I worked several different social work jobs; a nursing home, a battered women’s shelter, a hospital and finally Big Brothers Big Sisters. I realized being in a preventative agency that served children through mentoring was where I wanted to be and have remained here for 23 years. I have seen the impact that something as simple as a long lasting friendship has on a child who may be friendless, lacking confidence, scared or being bullied. I have seen that same child walk across the stage and receive his diploma and go on to gain successful employment, stay away from drugs, become a doting father, and a contributing member of our community, hundreds of times.
What advice would you give to young women seeking jobs in the non-profit sector?
You may not get rich but your soul will flourish.
My favorite thing about the non-profit sector is that it allows you to be creative in your decision making. You may not have the financial resources to solve your problems so you have to be patient sometimes or you have to find other people who can use their resources to help you.
My other piece of advice is always think big, look at what other successful non-profits are doing and don’t let anyone tell you something can’t be done if you really believe it will help the human condition or make a difference in lives around you.
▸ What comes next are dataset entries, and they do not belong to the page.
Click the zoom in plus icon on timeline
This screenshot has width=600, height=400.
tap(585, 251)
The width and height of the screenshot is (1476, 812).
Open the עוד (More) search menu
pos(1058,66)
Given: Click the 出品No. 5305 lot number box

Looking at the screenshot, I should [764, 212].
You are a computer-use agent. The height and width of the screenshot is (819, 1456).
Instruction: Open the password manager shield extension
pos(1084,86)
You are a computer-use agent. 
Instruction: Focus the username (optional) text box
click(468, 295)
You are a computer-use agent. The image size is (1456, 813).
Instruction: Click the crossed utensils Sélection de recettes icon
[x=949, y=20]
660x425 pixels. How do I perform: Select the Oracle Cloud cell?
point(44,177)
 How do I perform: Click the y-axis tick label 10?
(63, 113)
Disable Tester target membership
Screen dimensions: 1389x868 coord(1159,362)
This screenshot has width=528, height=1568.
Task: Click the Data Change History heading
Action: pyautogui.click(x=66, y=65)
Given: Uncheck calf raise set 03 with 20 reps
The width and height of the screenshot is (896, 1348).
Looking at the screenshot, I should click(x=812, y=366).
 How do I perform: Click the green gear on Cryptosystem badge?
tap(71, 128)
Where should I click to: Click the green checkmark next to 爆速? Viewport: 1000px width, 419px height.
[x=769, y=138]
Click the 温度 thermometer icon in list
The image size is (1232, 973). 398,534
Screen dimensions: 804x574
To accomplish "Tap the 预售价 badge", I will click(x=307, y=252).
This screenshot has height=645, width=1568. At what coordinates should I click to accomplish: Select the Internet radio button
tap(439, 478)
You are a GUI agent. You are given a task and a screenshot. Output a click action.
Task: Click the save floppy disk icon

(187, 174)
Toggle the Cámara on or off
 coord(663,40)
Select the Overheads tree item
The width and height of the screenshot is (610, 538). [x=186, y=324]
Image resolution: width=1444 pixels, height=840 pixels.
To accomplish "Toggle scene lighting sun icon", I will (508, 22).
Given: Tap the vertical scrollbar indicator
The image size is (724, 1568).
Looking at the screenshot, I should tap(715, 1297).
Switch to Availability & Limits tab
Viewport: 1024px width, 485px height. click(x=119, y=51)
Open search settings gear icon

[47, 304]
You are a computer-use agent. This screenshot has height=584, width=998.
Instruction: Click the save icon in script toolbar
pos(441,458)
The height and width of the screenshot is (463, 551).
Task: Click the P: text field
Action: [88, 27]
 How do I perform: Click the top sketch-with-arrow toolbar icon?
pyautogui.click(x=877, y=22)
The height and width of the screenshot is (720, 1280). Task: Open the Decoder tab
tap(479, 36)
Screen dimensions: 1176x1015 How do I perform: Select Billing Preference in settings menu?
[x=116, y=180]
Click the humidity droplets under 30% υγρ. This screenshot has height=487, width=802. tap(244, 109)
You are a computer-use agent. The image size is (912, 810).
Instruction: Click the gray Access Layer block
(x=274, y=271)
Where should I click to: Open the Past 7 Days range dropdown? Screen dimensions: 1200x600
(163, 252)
Keep your perspective and always know why you are doing what you are doing.
Keep close to your mission, stay humble, and take breaks.
In Johnson’s rare spare time she likes to work in her garden, travel with her husband, and play with her three dogs and her grandchildren.
For her service to the children of Birmingham, the State of Alabama, and to dog lovers in downtown Birmingham… it’s is undeniable — Sue Johnson is clearly a woman of influence.